S’il s’agissait d’une taxe directement versée à Bruxelles, la nouvelle réglementation constituerait un accaparement visible du droit régalien de prélever l’impôt : objectivement, il s’agirait de l’usurpation d’un pouvoir qui appartient en propre au « roi », au souverain.

L’affaire est un peu plus complexe puisqu’elle se réalise au travers du marché carbone européen, jusqu’ici imposé à quelque 10.000 entreprises, couvrant 40 % des émissions totales de l’UE. Par son truchement, chaque entreprise concernée se voit attribuer un plafond d’émissions, et peut vendre les droits dont il n’a pas besoin où acheter ceux qui lui manquent à un prix déterminé par le marché. Pour les entreprises déficitaires en droits carbone, on peut dire qu’il s’agit d’un impôt déguisé imposé par une entité politique supranationale et portant littéralement sur du vent, mais dont bénéficie directement un vendeur doté d’une marge d’émissions plus confortable.

 

Le marché des émissions carbone s’étend aux fournisseurs d’énergies fossiles

A partir de 2027, à la suite d’une directive approuvée par les parlementaires européens en 2021, les fournisseurs de combustibles « fossiles » vont devoir acheter des droits d’émissions pour chaque tonne de CO2 émise par les produits qu’ils vendent. C’est donc bel et bien une contribution qui pèsera notamment sur la consommation des particuliers vivant dans l’Union européenne, que ce soit pour le chauffage ou l’automobile. On s’accorde à dire que ces coûts supplémentaires seront « probablement » répercutés sur les ménages et les entreprises.

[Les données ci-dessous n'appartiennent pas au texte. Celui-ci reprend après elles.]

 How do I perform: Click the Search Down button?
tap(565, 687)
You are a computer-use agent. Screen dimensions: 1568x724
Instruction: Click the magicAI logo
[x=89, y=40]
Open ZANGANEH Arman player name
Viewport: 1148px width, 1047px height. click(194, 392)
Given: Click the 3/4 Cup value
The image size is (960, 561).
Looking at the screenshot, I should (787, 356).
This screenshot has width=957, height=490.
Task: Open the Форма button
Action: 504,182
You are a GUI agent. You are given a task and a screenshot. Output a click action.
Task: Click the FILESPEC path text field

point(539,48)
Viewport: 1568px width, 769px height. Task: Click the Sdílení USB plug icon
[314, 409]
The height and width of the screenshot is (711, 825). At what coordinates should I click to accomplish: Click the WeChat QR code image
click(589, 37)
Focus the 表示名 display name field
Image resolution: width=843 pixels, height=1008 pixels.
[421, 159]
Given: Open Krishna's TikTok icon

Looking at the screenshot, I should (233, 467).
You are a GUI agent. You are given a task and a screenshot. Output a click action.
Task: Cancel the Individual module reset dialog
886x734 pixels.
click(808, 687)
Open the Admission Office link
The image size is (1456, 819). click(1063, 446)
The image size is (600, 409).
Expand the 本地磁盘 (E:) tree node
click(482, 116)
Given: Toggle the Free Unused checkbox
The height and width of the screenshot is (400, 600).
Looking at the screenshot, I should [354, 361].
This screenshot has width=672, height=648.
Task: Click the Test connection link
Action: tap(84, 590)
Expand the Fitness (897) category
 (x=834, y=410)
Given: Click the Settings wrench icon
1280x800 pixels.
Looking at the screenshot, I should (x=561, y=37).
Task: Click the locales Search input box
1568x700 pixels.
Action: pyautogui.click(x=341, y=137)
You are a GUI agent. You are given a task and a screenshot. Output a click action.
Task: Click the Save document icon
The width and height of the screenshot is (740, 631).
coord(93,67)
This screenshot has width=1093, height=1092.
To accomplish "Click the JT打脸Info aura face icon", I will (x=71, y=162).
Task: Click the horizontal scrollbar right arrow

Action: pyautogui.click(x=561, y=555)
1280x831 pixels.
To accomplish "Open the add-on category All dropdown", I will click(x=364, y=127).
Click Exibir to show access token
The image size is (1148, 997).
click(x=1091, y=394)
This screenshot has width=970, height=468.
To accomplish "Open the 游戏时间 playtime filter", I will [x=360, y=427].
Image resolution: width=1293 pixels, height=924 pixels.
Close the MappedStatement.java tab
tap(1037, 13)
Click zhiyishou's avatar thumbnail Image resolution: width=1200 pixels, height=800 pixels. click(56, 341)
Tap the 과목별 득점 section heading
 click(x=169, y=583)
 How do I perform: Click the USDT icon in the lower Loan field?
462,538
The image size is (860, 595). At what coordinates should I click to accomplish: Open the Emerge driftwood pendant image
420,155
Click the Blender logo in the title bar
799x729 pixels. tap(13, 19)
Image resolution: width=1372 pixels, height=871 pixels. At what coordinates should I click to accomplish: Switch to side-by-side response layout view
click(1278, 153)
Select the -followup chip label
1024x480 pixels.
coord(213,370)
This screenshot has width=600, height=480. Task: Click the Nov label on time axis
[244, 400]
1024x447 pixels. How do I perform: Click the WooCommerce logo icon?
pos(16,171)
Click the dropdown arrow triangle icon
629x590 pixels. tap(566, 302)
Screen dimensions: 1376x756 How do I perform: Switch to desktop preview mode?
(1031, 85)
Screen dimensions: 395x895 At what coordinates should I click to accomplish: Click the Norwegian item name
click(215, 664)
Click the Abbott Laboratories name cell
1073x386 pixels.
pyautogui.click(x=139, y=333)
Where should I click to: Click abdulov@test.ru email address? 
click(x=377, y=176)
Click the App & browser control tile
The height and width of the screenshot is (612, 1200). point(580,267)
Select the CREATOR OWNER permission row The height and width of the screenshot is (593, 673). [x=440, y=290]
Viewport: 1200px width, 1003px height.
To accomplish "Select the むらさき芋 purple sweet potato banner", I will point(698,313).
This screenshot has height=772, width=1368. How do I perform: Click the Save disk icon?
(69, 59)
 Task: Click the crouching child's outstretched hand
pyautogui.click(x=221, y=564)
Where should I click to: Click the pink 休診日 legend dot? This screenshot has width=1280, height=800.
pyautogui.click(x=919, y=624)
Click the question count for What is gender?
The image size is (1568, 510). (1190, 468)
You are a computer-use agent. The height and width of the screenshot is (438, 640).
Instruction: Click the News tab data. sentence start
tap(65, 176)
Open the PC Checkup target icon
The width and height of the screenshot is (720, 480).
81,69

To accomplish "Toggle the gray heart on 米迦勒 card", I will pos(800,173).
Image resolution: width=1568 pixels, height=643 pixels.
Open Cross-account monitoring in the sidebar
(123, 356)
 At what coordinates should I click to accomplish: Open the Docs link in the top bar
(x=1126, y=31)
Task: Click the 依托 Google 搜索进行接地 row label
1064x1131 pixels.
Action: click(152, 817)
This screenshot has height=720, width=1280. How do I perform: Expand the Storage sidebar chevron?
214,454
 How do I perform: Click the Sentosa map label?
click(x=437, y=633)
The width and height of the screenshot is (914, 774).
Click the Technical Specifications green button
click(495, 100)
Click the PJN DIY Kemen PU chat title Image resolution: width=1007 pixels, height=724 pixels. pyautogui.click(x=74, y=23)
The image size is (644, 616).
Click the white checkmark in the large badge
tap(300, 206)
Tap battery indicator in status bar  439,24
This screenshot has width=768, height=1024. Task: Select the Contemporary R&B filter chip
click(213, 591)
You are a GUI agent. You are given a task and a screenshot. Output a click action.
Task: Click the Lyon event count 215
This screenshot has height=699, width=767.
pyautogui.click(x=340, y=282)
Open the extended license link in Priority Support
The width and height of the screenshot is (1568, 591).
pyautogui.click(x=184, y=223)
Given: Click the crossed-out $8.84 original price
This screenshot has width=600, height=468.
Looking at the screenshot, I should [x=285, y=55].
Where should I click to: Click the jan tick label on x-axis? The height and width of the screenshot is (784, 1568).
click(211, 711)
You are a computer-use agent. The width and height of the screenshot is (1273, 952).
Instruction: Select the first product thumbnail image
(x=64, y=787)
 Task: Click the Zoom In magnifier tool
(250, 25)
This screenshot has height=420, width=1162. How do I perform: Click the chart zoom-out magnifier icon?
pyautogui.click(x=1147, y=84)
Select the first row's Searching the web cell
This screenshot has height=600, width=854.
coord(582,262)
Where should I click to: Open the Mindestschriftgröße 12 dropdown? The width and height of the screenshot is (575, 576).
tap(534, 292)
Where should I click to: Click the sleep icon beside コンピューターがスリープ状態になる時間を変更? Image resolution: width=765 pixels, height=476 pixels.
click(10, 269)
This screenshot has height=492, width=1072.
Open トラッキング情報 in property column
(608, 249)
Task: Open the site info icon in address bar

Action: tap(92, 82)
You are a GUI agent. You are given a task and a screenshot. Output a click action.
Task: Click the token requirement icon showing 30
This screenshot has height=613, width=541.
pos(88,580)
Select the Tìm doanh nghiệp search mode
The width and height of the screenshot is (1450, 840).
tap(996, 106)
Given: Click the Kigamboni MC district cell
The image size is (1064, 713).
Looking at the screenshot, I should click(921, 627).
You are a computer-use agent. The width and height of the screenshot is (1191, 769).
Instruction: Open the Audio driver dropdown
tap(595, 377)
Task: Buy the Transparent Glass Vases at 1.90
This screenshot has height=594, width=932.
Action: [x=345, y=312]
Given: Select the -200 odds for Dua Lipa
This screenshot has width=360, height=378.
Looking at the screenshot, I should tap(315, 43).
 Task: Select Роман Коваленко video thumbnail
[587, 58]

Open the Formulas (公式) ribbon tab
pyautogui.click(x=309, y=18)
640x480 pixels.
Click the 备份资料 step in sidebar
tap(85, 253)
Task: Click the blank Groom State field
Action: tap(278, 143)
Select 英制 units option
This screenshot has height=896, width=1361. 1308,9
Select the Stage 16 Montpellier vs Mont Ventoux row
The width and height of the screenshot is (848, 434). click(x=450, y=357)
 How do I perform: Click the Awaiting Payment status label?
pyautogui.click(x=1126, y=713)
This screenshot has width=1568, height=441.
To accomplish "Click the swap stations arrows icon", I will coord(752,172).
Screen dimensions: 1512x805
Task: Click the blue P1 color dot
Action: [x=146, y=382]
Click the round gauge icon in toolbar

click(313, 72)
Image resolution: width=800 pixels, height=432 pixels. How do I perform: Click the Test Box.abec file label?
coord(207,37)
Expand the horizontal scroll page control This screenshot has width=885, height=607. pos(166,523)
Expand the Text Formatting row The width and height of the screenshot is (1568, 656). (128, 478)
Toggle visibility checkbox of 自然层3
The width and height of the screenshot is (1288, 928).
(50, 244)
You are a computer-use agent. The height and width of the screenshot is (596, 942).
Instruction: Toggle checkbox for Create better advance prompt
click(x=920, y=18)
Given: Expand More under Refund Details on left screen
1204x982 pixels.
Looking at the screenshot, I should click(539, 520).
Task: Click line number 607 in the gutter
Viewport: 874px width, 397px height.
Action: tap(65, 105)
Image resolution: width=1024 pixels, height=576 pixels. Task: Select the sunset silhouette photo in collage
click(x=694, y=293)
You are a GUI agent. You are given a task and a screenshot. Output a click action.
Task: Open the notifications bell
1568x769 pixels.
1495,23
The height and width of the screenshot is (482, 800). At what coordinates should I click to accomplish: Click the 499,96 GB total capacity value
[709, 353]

Donc : pas un impôt façon TIPP, puisque les fournisseurs devront acheter des droits sur le marché, mais un débours contraint pour tous par décision de l’Union européenne, et directement fonction des achats de chacun.

C’est tellement vrai que l’on calcule actuellement le surcoût annuel qu’entraînera l’application de la directive pour la moyenne des ménages.

Il sera variable puisque dans le système ETS, la tonne de carbone se négocie ; elle est passée d’un peu plus de 5 euros la tonne entre 2016 et 2018 à une vingtaine d’euros en 2020, pour augmenter fortement depuis 2022 – il lui est déjà arrivé de dépasser les 100 euros la tonne. Aujourd’hui elle tourne autour de 70 euros.

 

Les taxes sur les carburants profiteront à l’UE via les quotas de carbone

Demain – en 2027 – on s’attend à voir ce prix directement répercuté à la pompe une fois l’ETS étendu aux carburants. Dès 2030, selon les calculs de Business Insider, une famille habitant une maison non mitoyenne aux Pays-Bas devrait voir sa facture grimper de 400 à 1.335 euros par an selon les scénarios envisagés (60 à 200 euros la taxe carbone sur la tonne de CO2).

Dans un scénario à 200 euros la tonne, selon des experts allemands cités par Euractiv, « un prix du carbone de 200 euros équivaut à un supplément (…) de 53 centimes par litre de diesel et de 47 centimes par litre d’essence ». Le site touteleurope.eu affirme cependant que l’UE vise « un nouveau prix du carbone loin de ce montant, à 45 euros la tonne pour le bâtiment et le transport routier, jusqu’en 2030 ». Maigre consolation – une bonne dizaine de centimes par litre, c’est déjà beaucoup, et de toute façon rien n’empêche que le prix de la tonne ne soit revu à la hausse, et pas seulement après cette date butoir de 2030.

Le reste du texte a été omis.